网络安全研究人员发现了”数百万”智能家居和物联网设备中使用的开源软件中包含的大量漏洞。
网络安全公司 Forescout披露的 33 个漏洞影响 150 多个供应商生产的设备中使用的四个开源 TCP/IP 堆栈。这33个漏洞,包括4个关键的安全缺陷,被称为”AMNESIA:33″。
根据 Forescout 的说法,这些漏洞会导致内存损坏,这可能使攻击者能够危害设备、执行恶意代码、窃取敏感信息以及执行拒绝服务攻击。
大多数受影响的设备都是面向消费者的产品,如远程温度传感器和摄像机。但是,这些漏洞可以覆盖从简单的智能插头、办公室路由器到工业控制系统组件和医疗设备。

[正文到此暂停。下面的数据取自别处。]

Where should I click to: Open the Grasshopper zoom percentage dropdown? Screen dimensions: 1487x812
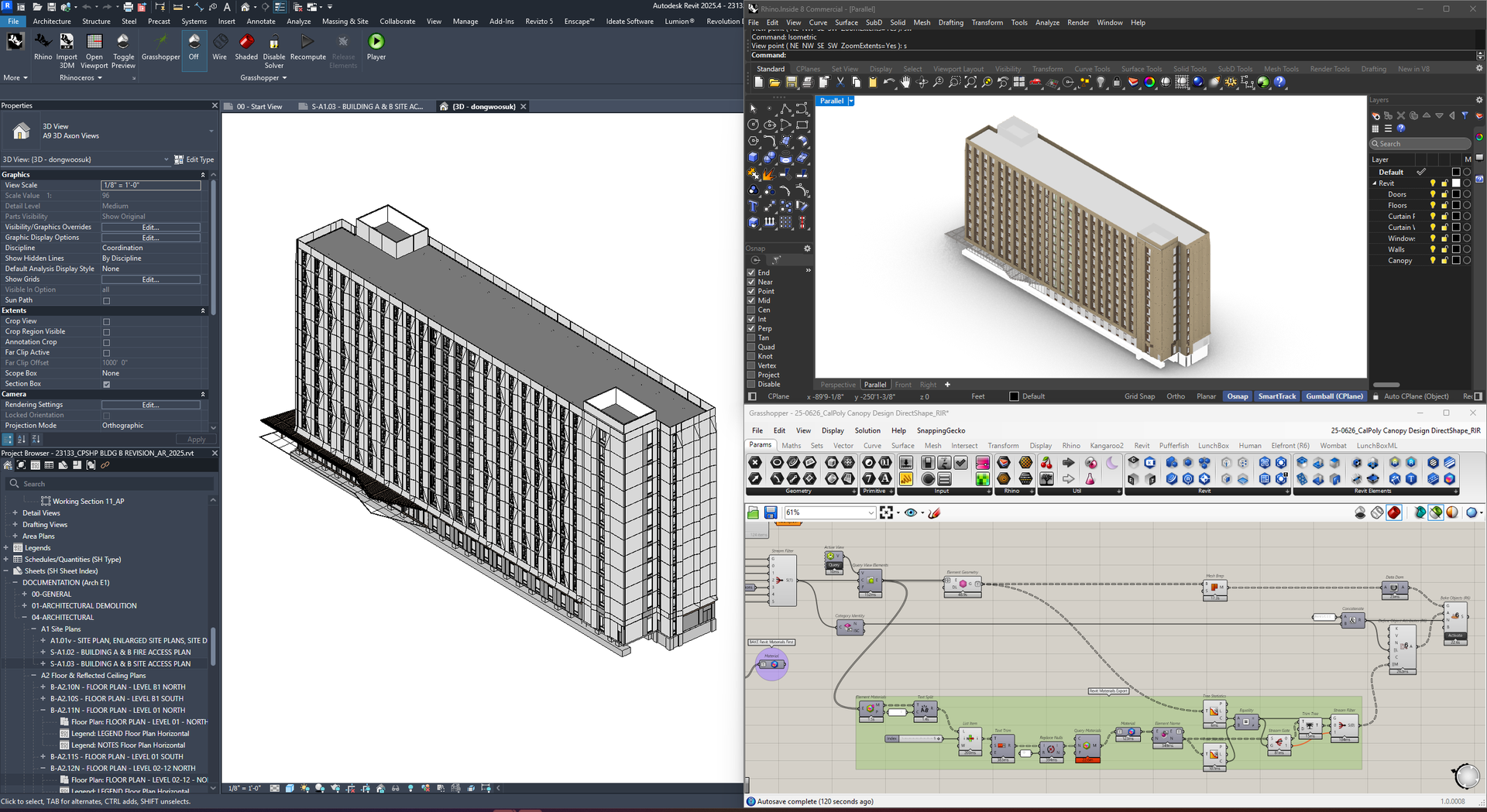[871, 512]
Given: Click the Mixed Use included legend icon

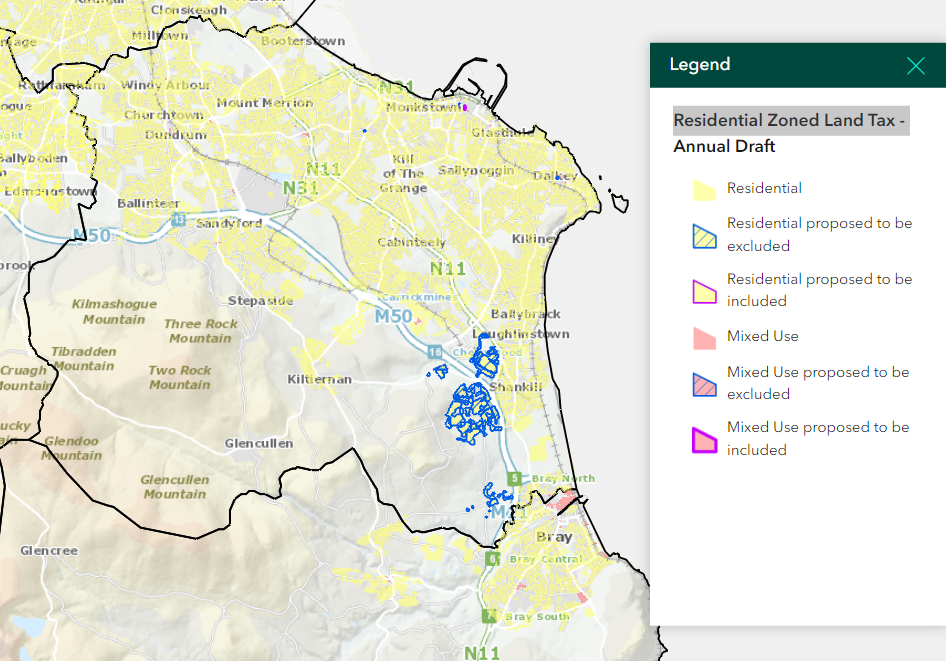Looking at the screenshot, I should (706, 439).
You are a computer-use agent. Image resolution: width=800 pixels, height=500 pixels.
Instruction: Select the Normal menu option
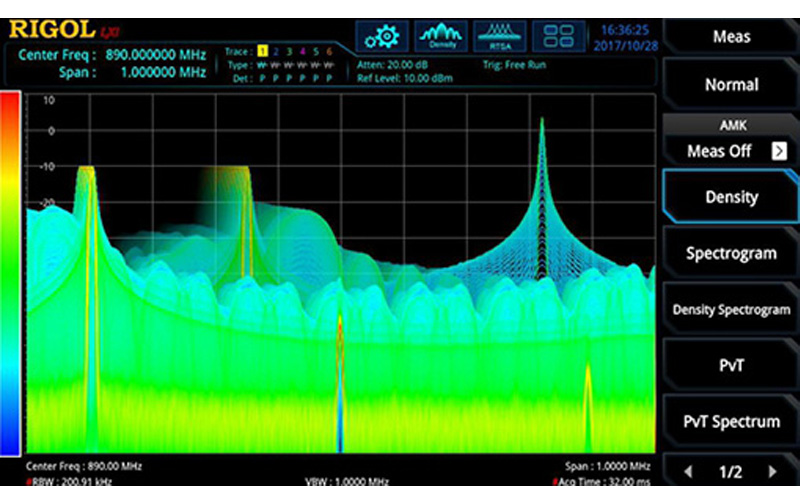coord(731,85)
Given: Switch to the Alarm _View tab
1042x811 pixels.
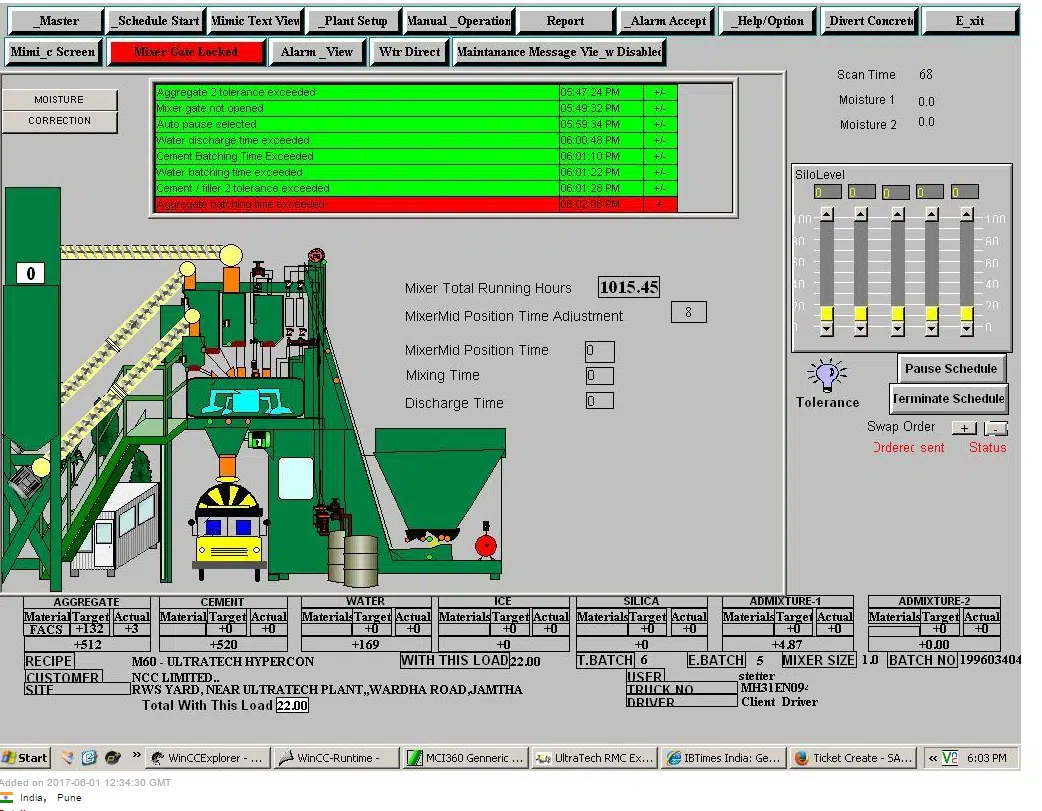Looking at the screenshot, I should pyautogui.click(x=316, y=52).
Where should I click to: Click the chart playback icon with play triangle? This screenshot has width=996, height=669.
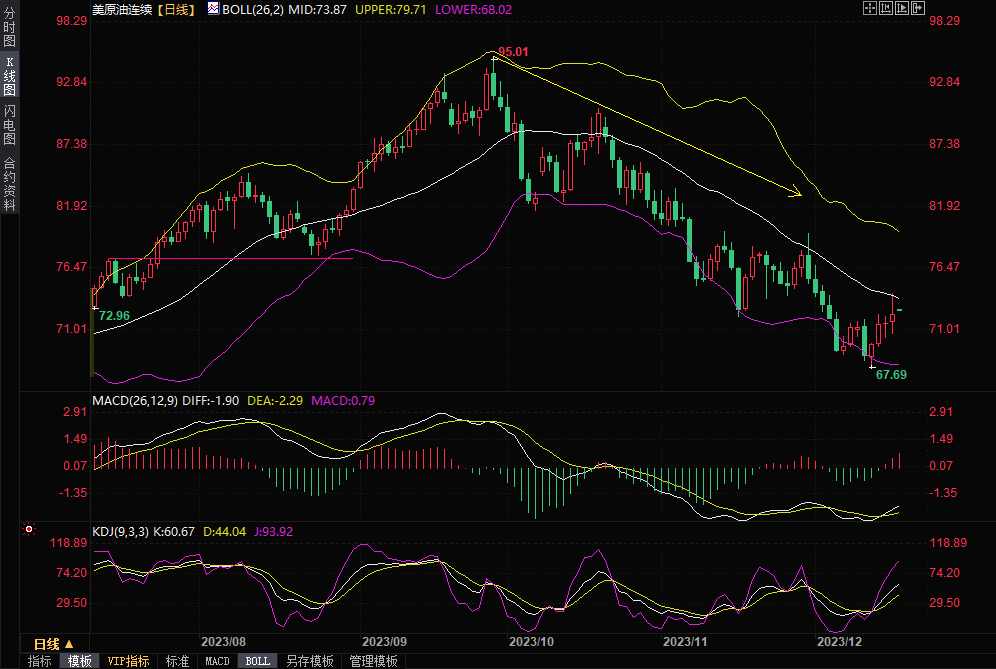point(900,8)
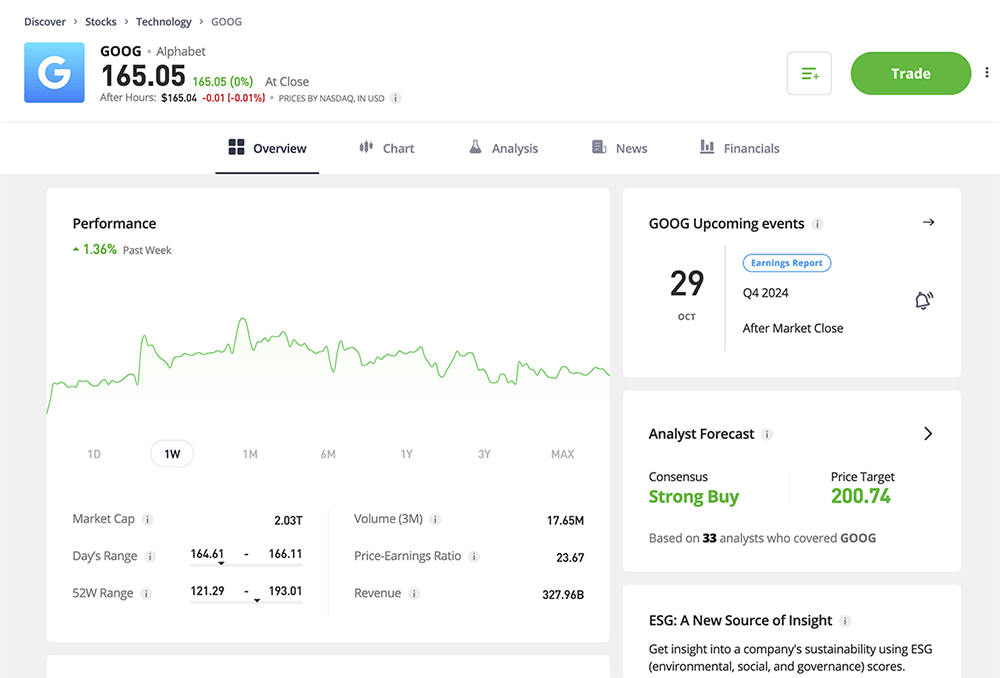Click the green Trade button
This screenshot has height=678, width=1000.
coord(910,73)
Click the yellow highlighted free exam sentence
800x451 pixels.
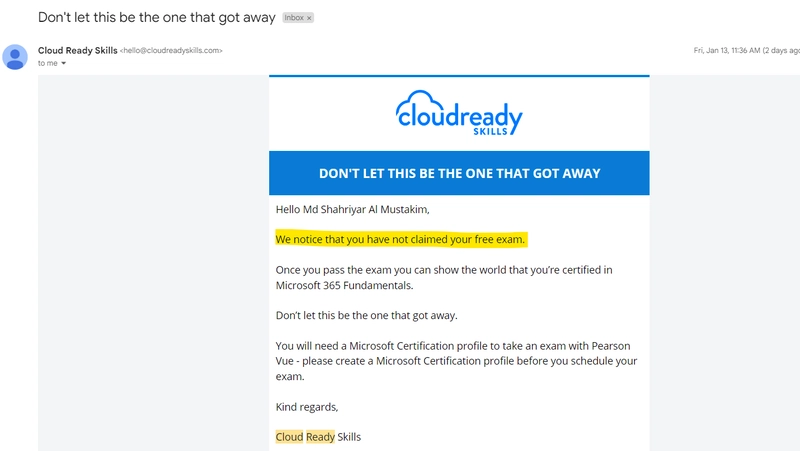pos(400,240)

缺陷的严重性及其广泛性导致网络安全和基础设施安全机构发布公告,告知用户和制造商有关威胁。它建议采取防御性措施,例如从互联网上删除关键基础设施。
尽管存在潜在的漏洞,但CISA指出,似乎没有迹象表明有专门针对这些漏洞的广泛攻击活动。
然而,这个漏洞的一个令人担忧的方面是,它们存在于开源软件中,Forescout说。这可能意味着解决它们更加困难,因为开源软件通常由志愿者维护,并且一些易受攻击的代码已经20年了。
Forescout 提醒美国、德国和日本的网络安全部门,以及尽可能多的设备供应商。
受影响的设备的完整列表尚未公布。据说这份名单包括西门子、Genetec、Devolo、NT-Ware、Microchip和Nanotec。
建议使用智能家居设备的用户查看制造商的网站以获取最新的修补程序和安全信息。除此之外,主要要由制造商来解决问题。